Palestinian artists call for Eurovision 2019 boycott

Israel’s Eurovision 2018 winner Netta Barzilai at a celebratory concert hosted by Tel Aviv mayor Ron Huldai on 14 May, the day Israel killed dozens of Palestinians in Gaza. Barzilai told the crowd: “We have a reason to be happy.” (via Facebook)

Palestinian artists and broadcast journalists are urging a boycott of next year’s Eurovision Song Contest if it is hosted by Israel.

“Israel’s regime of military occupation, settler-colonialism and apartheid is shamelessly using Eurovision as part of its official Brand Israel strategy, which tries to show ‘Israel’s prettier face’ to whitewash and distract attention from its war crimes against Palestinians,” they say in an open letter published on Tuesday.

The call comes amid mounting horror around the world at Israel’s weekly massacres of Palestinians taking part in Great March of Return rallies in Gaza.

Since 30 March, Israeli snipers have killed more than 100 unarmed civilians in Gaza, including 15 children, two journalists and two medics.

Thousands more have been shot with live ammunition, creating an unprecedented medical crisis in the already threadbare health system of the besieged territory.

On 14 May alone, just two days after its Eurovision win in Lisbon, Israel fatally wounded more than 60 Palestinians in a single day.

“That same evening, Netta Barzilai, Israel’s representative at Eurovision 2018, performed a celebratory concert in Tel Aviv, hosted by the mayor, stating, ‘We have a reason to be happy,’” the letter notes.

Barzilai has also posed with Israeli leaders responsible for violence or incitement against Palestinians, including culture minister Miri Regev and Prime Minister Benjamin Netanyahu, who called the singer Israel’s “best ambassador.”

Israel’s brazen efforts to use next year’s Eurovision to push its claim to Jerusalem apparently caused disquiet at the European Broadcasting Union, the international organization that produces the competition.

Last month Eurovision organizers surprised observers by telling fans not to book their flights for Israel just yet, urging them to wait for official announcements “on where and when it’ll take place.”

Apparently fearing that Israel might lose the opportunity to host it altogether, the Netanyahu government this week dropped its insistence that Eurovision 2019 only be held in Jerusalem and said it could take place in Tel Aviv or another city instead.

Israel may have been chastened by Argentina’s cancellation of its planned “friendly” football match against Israel last week, a huge blow to its international propaganda efforts.

But in the open letter, Palestinians take an unambiguous position: “regardless whether held in Jerusalem, Tel Aviv or anywhere else under the control of Israel’s apartheid regime, this contest must be boycotted to avoid complicity and business-as-usual with this regime and to avoid irreversibly tarnishing the Eurovision brand with Israel’s egregious human rights record.”

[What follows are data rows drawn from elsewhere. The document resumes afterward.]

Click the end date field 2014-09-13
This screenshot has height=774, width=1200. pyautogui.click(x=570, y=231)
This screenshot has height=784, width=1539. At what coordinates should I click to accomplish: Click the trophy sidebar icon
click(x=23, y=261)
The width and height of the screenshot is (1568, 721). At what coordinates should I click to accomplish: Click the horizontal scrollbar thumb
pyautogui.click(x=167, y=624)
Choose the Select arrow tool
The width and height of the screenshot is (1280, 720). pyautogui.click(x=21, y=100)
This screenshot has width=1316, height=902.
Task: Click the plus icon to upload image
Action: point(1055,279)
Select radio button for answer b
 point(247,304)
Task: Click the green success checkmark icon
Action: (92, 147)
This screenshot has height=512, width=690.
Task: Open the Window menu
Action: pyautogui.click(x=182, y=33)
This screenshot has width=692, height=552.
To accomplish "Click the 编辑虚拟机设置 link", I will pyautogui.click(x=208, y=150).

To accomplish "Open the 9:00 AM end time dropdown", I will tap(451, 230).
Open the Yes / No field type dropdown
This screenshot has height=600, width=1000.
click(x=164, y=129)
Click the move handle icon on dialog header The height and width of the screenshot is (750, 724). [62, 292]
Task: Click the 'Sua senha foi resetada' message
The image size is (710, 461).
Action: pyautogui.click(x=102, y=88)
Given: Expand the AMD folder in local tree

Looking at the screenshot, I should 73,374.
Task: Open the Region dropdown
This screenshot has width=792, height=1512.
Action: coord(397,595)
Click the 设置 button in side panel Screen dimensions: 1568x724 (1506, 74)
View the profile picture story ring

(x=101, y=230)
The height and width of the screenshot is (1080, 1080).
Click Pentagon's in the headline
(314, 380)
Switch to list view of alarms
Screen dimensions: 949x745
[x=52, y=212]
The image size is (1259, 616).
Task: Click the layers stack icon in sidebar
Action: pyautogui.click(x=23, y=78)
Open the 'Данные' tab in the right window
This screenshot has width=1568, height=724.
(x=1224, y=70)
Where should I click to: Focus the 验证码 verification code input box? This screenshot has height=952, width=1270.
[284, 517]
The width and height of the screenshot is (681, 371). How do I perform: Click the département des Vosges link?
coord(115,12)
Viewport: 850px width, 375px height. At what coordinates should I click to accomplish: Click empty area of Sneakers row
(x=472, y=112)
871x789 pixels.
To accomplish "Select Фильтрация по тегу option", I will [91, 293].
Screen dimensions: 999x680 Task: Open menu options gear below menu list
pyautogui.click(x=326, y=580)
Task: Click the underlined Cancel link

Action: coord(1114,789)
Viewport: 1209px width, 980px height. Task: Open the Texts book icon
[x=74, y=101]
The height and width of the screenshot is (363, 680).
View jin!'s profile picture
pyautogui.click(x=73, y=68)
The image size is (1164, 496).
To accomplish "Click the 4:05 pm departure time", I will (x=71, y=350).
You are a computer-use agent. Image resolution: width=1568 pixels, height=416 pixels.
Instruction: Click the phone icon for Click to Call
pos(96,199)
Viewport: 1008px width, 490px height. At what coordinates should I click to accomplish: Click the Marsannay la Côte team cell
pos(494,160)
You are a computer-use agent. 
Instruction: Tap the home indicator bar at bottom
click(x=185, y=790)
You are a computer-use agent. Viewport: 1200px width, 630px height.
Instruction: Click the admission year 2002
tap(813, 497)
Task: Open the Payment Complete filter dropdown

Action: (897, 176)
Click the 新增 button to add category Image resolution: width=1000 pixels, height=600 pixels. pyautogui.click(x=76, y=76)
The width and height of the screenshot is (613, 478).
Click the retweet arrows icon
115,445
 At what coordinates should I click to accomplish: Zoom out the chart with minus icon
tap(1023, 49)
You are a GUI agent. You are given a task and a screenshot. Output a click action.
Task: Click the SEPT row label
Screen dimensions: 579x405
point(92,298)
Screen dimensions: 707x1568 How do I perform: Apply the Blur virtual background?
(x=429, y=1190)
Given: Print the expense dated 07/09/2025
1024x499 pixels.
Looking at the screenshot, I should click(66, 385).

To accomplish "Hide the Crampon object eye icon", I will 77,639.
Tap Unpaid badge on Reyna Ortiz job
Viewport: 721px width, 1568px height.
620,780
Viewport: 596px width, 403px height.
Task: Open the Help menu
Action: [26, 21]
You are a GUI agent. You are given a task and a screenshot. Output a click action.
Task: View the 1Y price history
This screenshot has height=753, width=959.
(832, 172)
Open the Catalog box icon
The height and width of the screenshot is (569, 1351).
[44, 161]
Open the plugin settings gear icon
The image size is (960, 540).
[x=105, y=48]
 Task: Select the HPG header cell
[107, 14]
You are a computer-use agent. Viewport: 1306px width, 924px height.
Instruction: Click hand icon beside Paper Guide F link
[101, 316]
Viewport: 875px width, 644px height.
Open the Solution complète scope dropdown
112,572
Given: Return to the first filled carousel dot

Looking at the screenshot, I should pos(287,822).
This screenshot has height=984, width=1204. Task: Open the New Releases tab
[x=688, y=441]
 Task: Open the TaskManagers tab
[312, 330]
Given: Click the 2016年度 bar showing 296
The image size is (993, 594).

The open letter is signed by 20 well-known Palestinian civic organizations including the Edward Said National Conservatory of Music, the Palestinian National Theatre, Jenin’s Freedom Theater, the Palestinian Journalists’ Syndicate and PACBI, the Palestinian Campaign for the Academic and Cultural Boycott of Israel.

Even before the Palestinian call, support for a Eurovision boycott has been growing across Europe.

In Ireland, Dublin mayor Mícheál Mac Donncha, 1994 Eurovision winner Charlie McGettigan and singer and senator Frances Black have all expressed support for a boycott if Israel hosts the contest.

There have been similar calls from the UK, Sweden, Malta, Australia and Spain, the letter notes.

More than 26,000 people have signed a petition urging Iceland to observe a boycott – equivalent to more than seven percent of that country’s population.